The task: Pick up the forum thread below on sealing and finishing ebony pen barrels with CA, and continue it from the point where it stops.

Reading passage:

★ ★ ★ ★

This is true. Acetone is the best liquid for taking off the oils. Then you need to seal with at least 2 or 3 coats of thin CA and let it cure. That means no accelerator and let it cure over night. Now you go and do your dance with the med CA and follow your regimen of pen finishing. I use rosewood which is oilier than the ebony and this is my method and never a problem. Good luck.


----------



## C. Scott (Mar 2, 2016)

If you're seeing dull spots then you are probably polishing through the finish to the wood.

The best success I've had with a CA finish on Ebony is NOT wiping it down with anything other than a dry paper towel.  Thin CA to seal and then 10 coats of thick.  Accelerant used very lightly between thick coats and then only after it has hardened up.

I think the small of amount of sanding dust actually helps the CA adhere to the surface.  I think that that solvents actually "draw out" the oils to the surface and reduce adhesion.

Ebony makes a beautiful pen but takes longer for me to finish the barrel.


----------



## jttheclockman (Mar 2, 2016)

★ ★ ★ ★

[Screen-element location records]

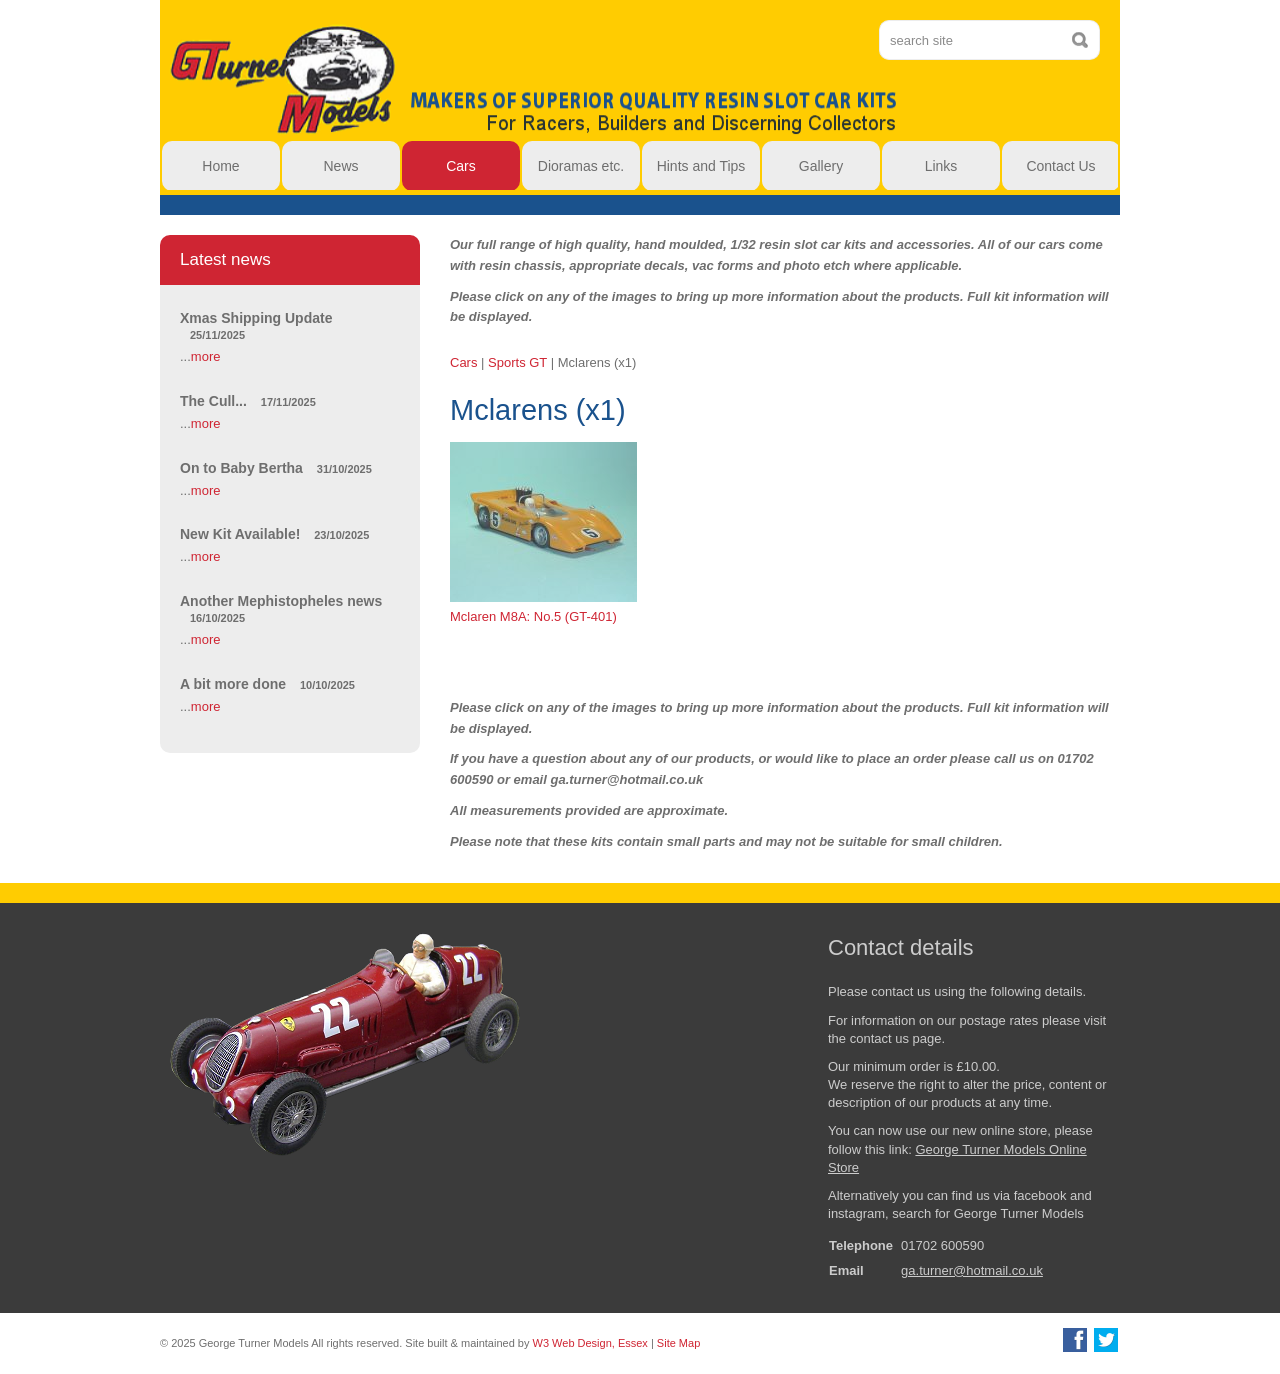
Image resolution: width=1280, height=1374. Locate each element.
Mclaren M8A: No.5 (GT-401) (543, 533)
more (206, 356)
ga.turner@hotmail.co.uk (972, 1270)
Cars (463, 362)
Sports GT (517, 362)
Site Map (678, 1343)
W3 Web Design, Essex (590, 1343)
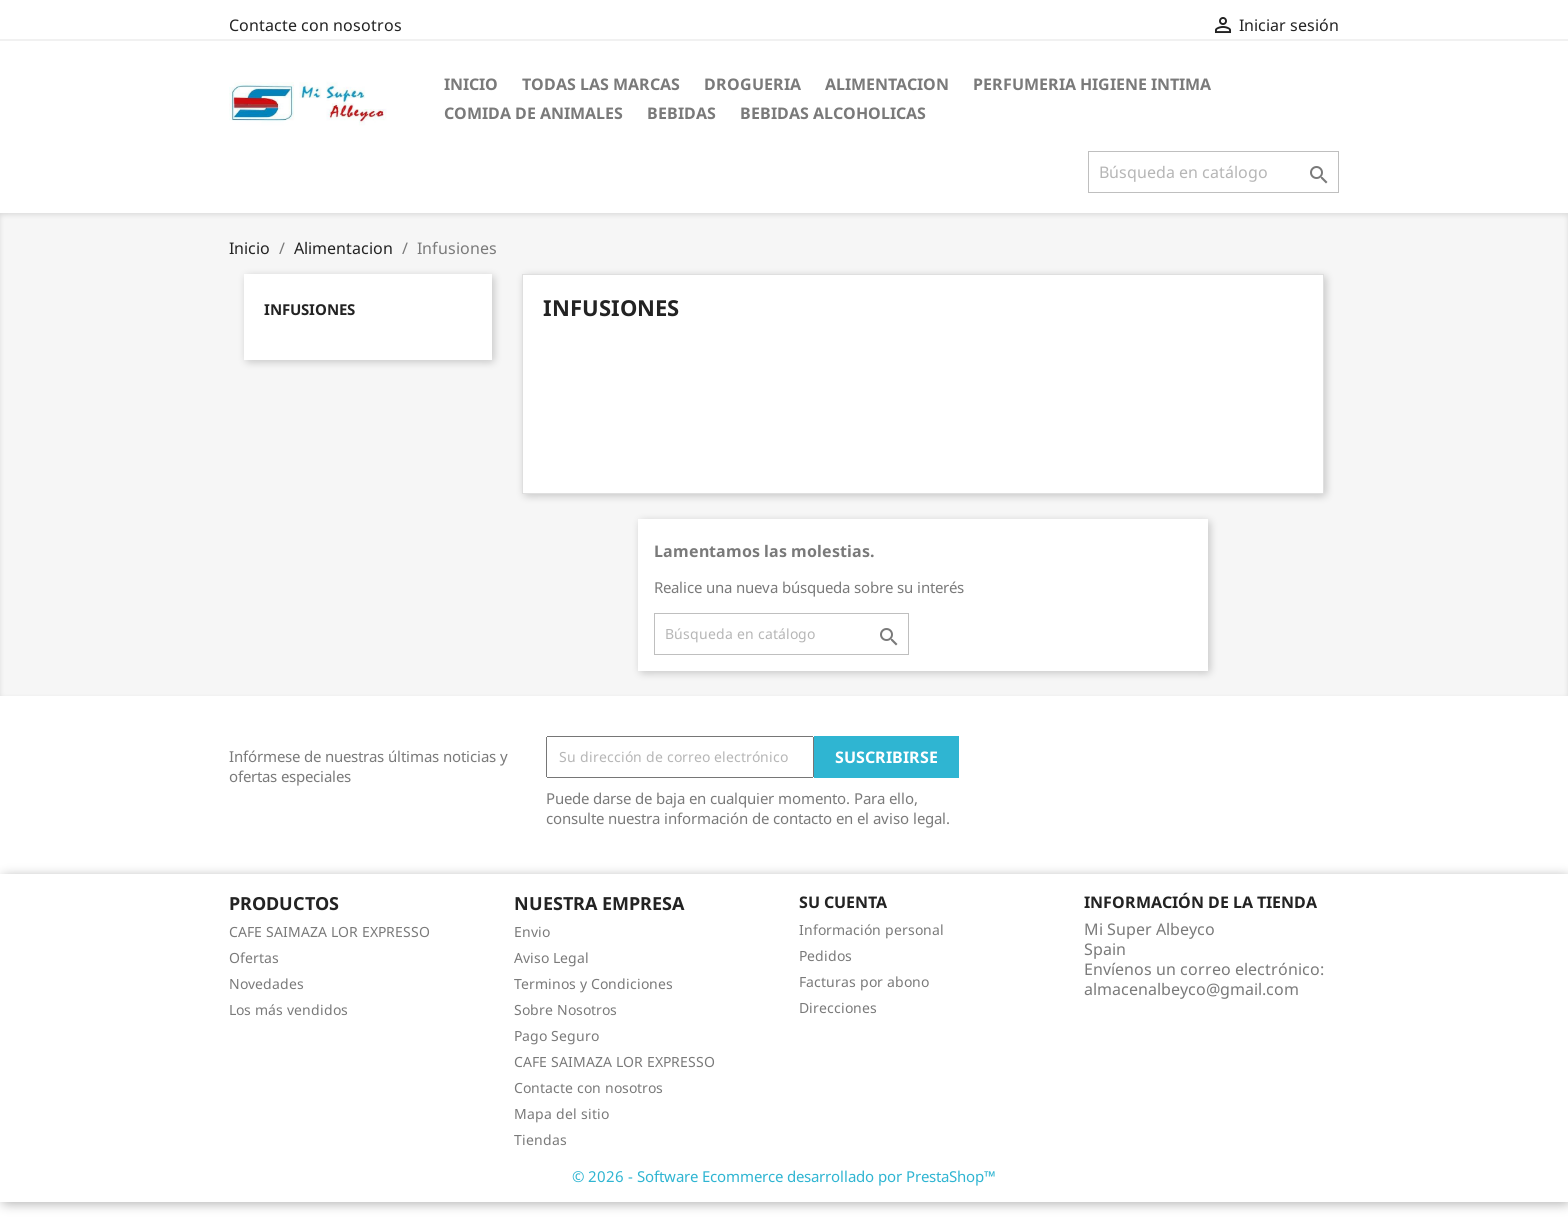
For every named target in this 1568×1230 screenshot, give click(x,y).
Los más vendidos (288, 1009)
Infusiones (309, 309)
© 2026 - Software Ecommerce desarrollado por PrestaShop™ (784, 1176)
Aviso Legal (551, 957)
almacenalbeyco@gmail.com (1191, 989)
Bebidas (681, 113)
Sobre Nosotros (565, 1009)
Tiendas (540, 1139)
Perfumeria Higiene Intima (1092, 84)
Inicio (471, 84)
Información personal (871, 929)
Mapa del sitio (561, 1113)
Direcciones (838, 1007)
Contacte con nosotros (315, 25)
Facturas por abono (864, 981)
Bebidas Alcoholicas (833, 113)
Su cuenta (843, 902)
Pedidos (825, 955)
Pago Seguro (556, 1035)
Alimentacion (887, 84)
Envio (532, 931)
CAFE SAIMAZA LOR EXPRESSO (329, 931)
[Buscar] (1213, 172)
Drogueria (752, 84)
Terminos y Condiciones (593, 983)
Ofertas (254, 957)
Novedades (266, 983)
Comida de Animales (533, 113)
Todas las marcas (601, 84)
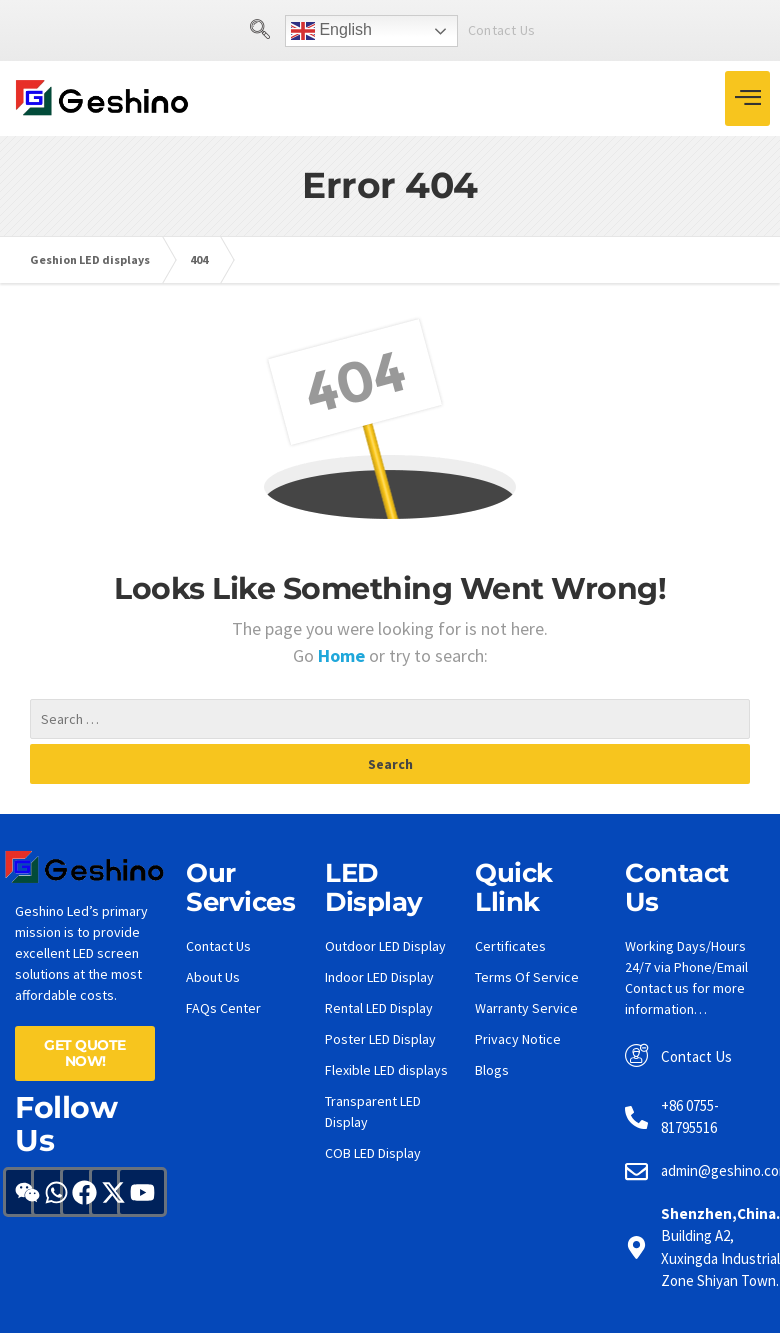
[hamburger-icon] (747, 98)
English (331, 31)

★ ★ ★ ★

Written answer:
Scott I am glad you found a system that works well for you. But the whole idea of using acetone is just that to draw out that oil from just below the surface so as to give you a chance to replace it with a sealer. Acetone flashes over real quick so it is a good choice. At least this is what I found with exotic woods and i use a lot of them and finish them with different products. 

But if this works for others too, nothing wrong with it. We are all after the same goal. A nice clean finish that is durable. Good luck all.


----------



## C. Scott (Mar 3, 2016)

Agreed!  The CA finish is so funny.  What works for one doesn't for another.  Actually I hold Monty responsible for getting me to try it so many years ago.   There have been several "dull" spots in finishing barrels and I would have to stop and start building the finish up again and there have been some pens that I got so frustrated that I'd bump up the speed, grab the skew and start over!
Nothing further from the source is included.